───── Data shown

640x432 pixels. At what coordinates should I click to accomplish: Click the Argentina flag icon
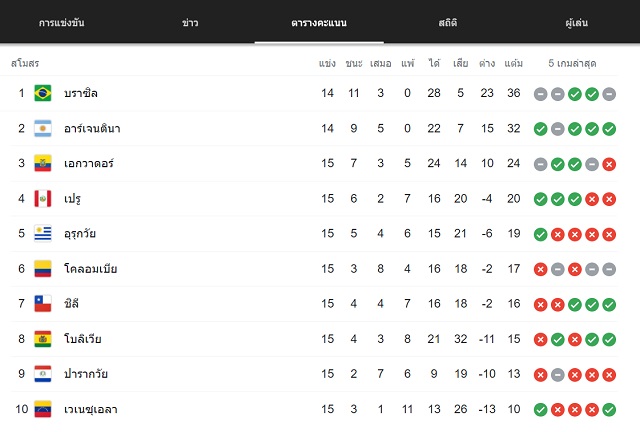pos(43,128)
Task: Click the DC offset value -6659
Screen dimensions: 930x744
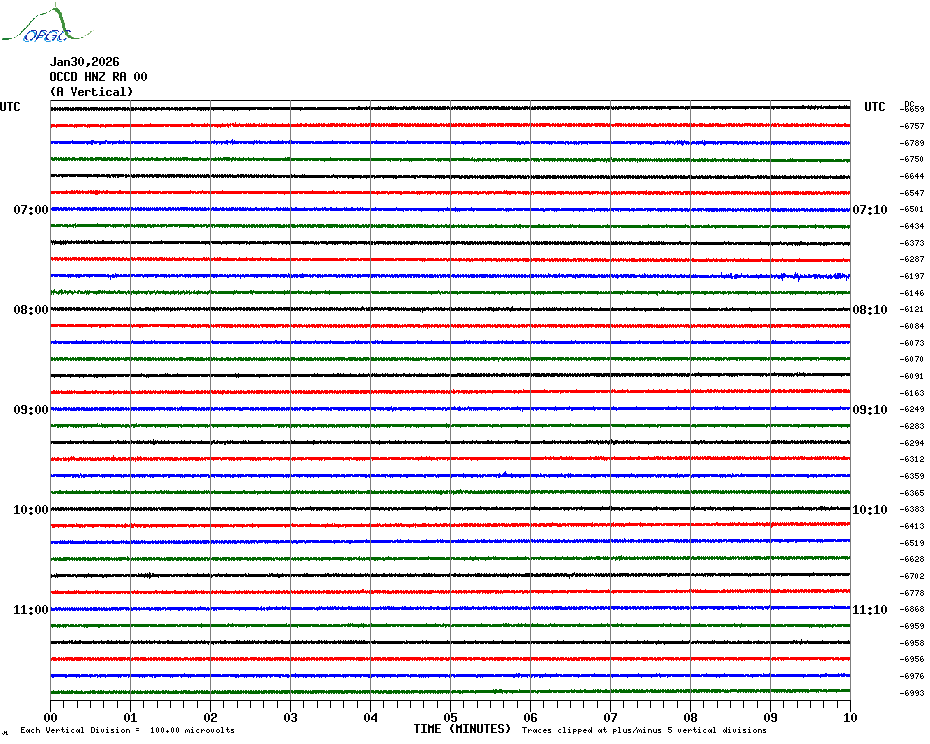Action: point(912,109)
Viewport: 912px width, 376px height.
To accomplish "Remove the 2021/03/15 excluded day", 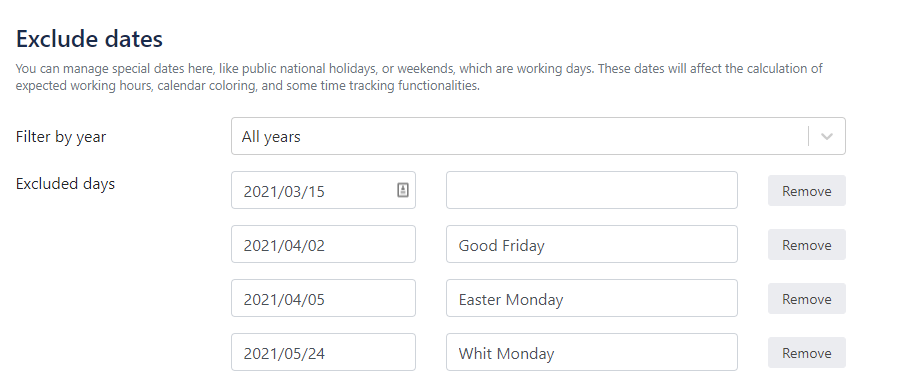I will pos(806,191).
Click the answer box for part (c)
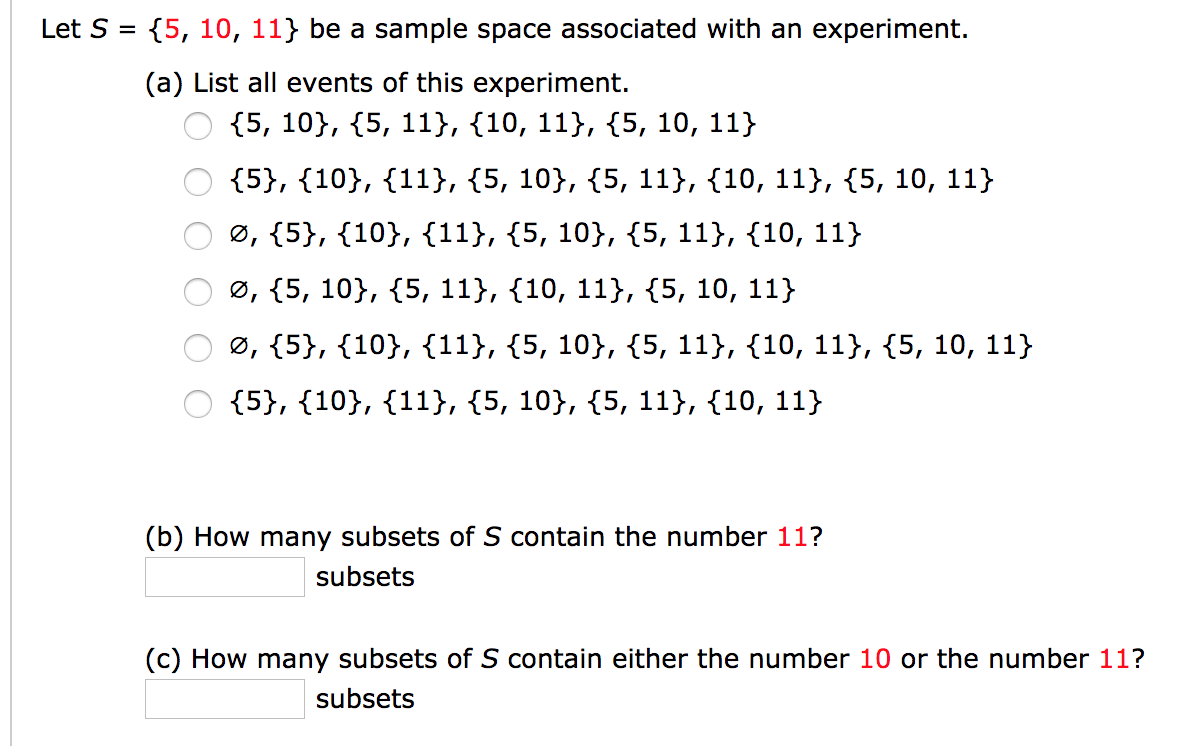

──────────

When you transcribe the entries above, begin at their first line, end with the line containing "Viewport: 912px width, 376px height.", and copy each line exactly without any picture.

• Result for this exercise
640x432 pixels. At what coordinates should I click to accomplish: Click the Argentina flag icon
pos(43,128)
Task: Click the DC offset value -6659
Screen dimensions: 930x744
Action: point(912,109)
Viewport: 912px width, 376px height.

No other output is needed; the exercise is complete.